Das Tor fügte sich ins Bild dieses Turniers. 70 Standardtore waren es nun von insgesamt 159. Der Treffer bildete zudem das prägende Mittel der Engländer ab. Von ihren bis dahin zwölf Toren hatten sie nun neun nach ruhenden Bällen erzielt, ein Anteil von 75 Prozent.
Kroatien braucht lange, um ins Spiel zu finden
Als „die beste Gelegenheit, die England bisher hatte und vielleicht jemals haben wird“, hatte Verteidiger Kyle Walker die Aussicht auf den Finaleinzug und den Titelgewinn bezeichnet. Und entsprechend fest entschlossen traten die Engländer auch nach ihrem 1:0 auf. Nach einer halben Stunde traf Harry Kane aus kurzer Distanz, aber sehr spitzem Winkel den Pfosten. Alli hatte hübsch für den Kapitän durchgesteckt, der dieses Turnier mit seinen bisherigen sechs Toren voraussichtlich als treffsicherster Akteur abschließen wird.



Die Kroaten, mit der Hypothek von zweimal 120 Minuten samt Elfmeterschießen gegen Dänemark und Gastgeber Russland in dieses Halbfinale eingezogen, brauchten lange, um ins Spiel zu finden. Ein Distanzschuss von Perisic war ein erster Annäherungsversuch, Eintracht Frankfurts Ante Rebic wagte den zweiten. Die gefährlichere, homogenere Mannschaft aber stellten zunächst weiter die Engländer, die unverändert im Vergleich zum 2:0 im Viertelfinale gegen Schweden agierten.
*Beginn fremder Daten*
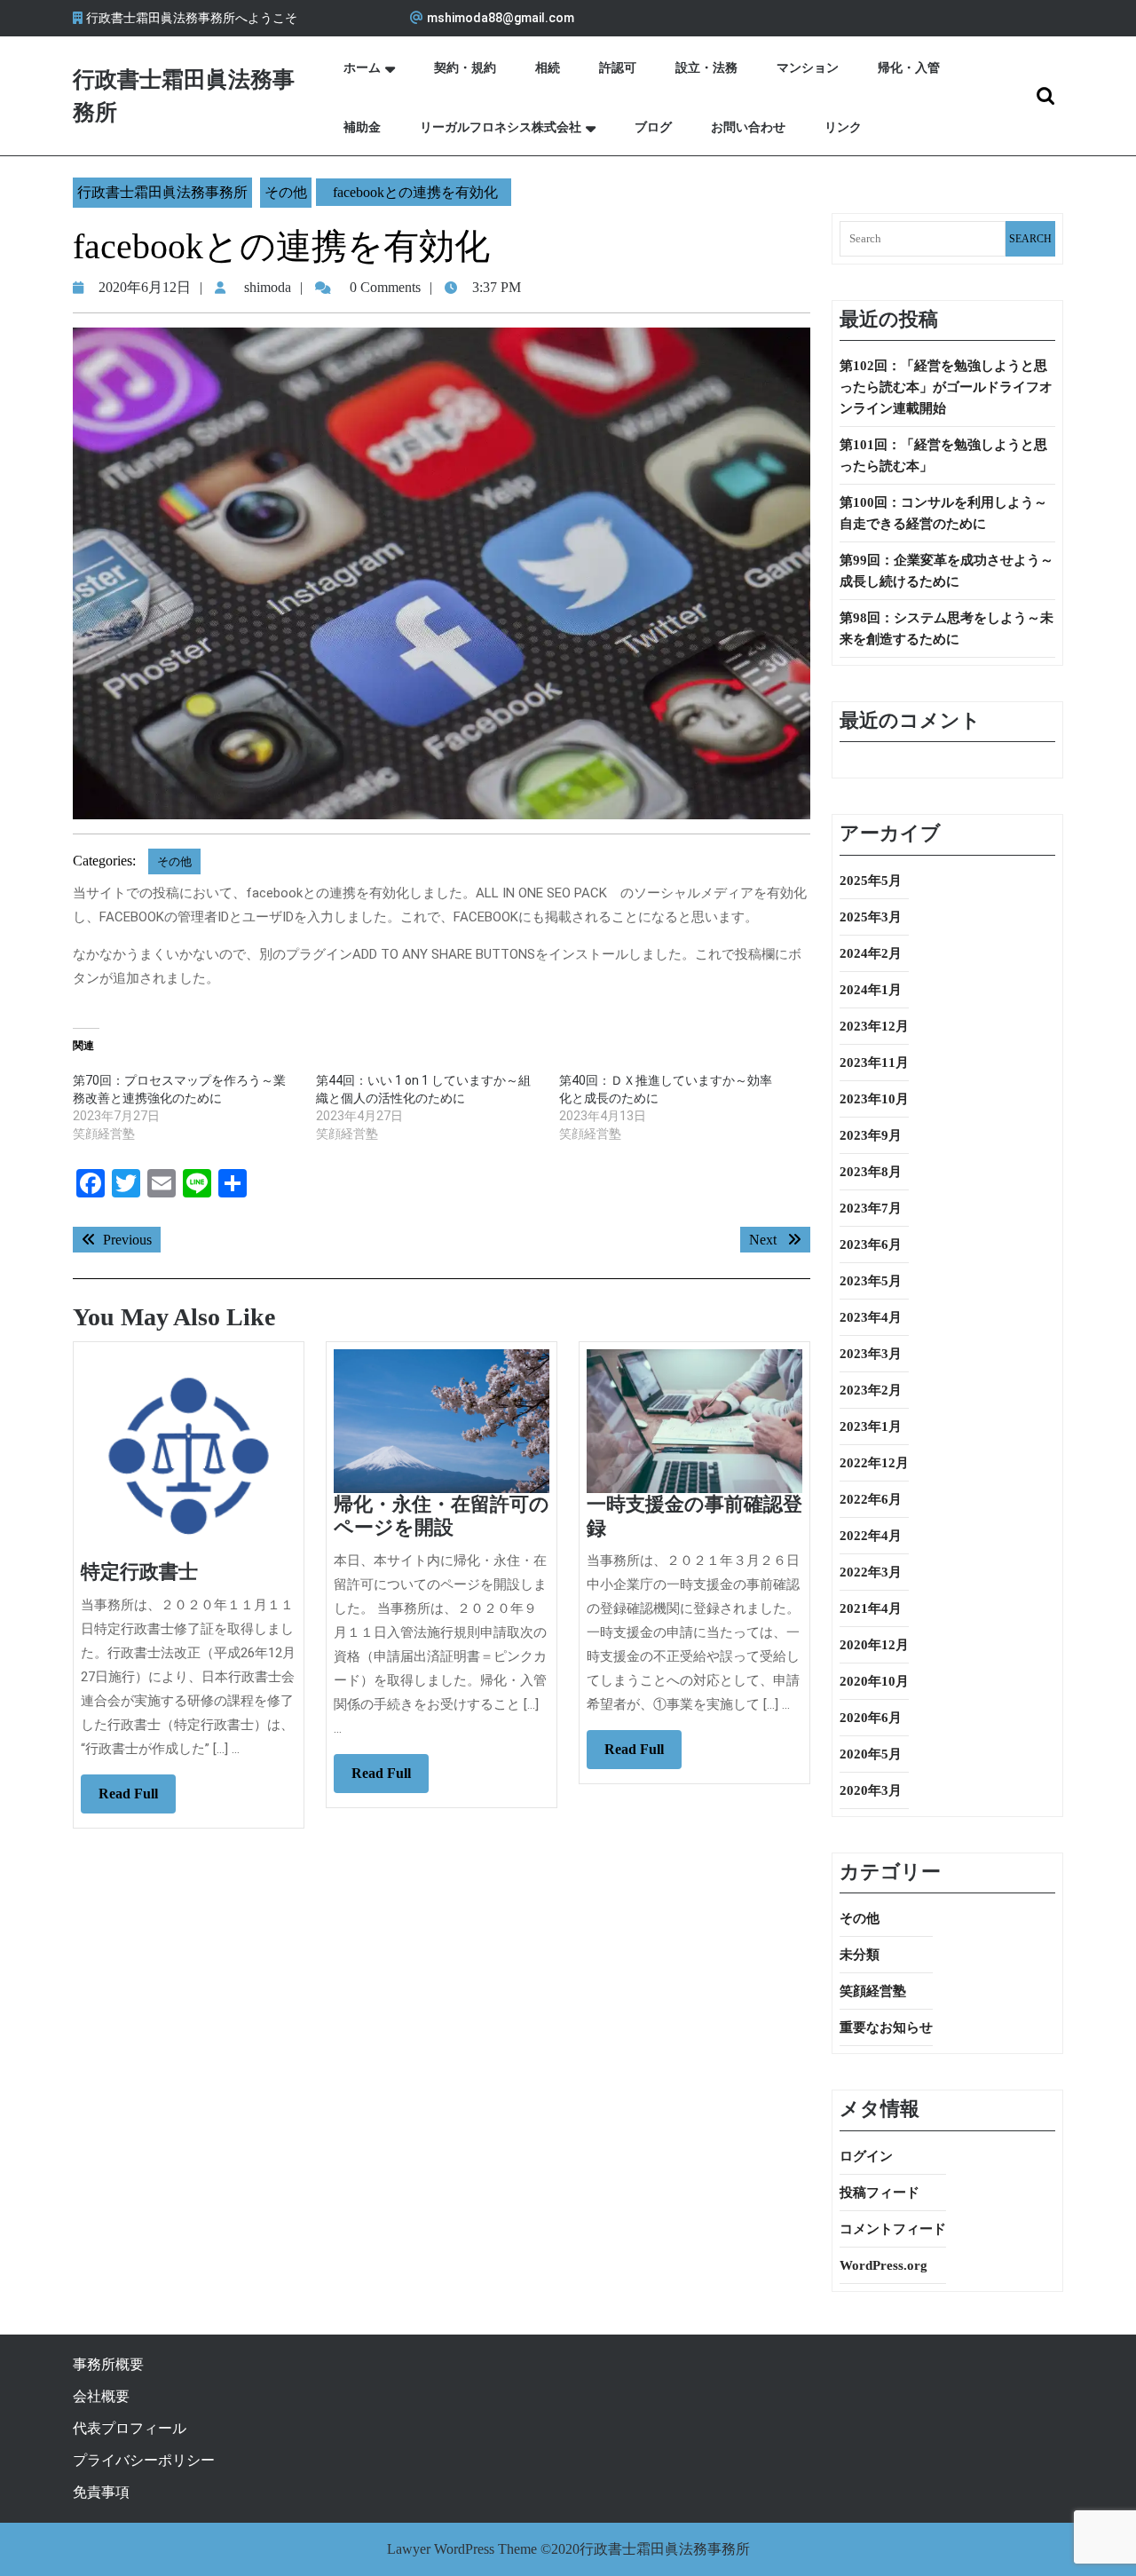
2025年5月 (871, 880)
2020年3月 (871, 1790)
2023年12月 (874, 1026)
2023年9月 (871, 1135)
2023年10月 (874, 1099)
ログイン (866, 2156)
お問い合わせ (748, 127)
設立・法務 (706, 68)
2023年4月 (871, 1317)
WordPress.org (883, 2265)
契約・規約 (465, 68)
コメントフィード (893, 2229)
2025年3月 (871, 917)
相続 (547, 68)
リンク (843, 127)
England wirkt nach Ausgleich geschockt
Auch in der zweiten Halbzeit plätscherte das Spiel zunächst mit leichten Vorteilen für England vor sich hin. Erst ein abgeblockter Schuss von Perisic Mitte der zweiten Halbzeit änderte dies. Drei Minuten später war Perisic vor Walker zur Stelle, der versuchte, die Flanke von Sime Vrsaljko mit einem Hechtkopfball zu klären. Doch Perisic kam vor ihm an den Ball und erzielte ohne gefährliches Spiel das 1:1, wie Schiedsrichter Cüneyt Cakir aus der Türkei befand. Vier Minuten später traf erneut Perisic den Pfosten (72.). Es war nun ein packendes, dramatisches Halbfinale mit Perisic als Hauptdarsteller, und die Engländer wirkten jetzt zuweilen flatterig wie ein Gummihühnerhaufen.
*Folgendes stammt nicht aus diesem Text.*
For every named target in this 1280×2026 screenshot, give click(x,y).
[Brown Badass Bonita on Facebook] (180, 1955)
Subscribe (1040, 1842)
Erst nach und nach gewannen sie wieder an Sicherheit und hatten in der Verlängerung durch John Stones’ Kopfball, natürlich nach einem Eckball, die Chance zum 2:1, doch Vrsaljko rettete mit dem Kopf auf der Linie. Auf der Gegenseite scheiterte Mandzukic an Pickfords Knie, ehe er in der zweiten Halbzeit der Verlängerung nach Kopfballvorlage des nimmermüden Perisic an Englands Torwart vorbei zum entscheidenden 2:1 einschob. Die gute Stimmung der Engländer war endgültig dahin.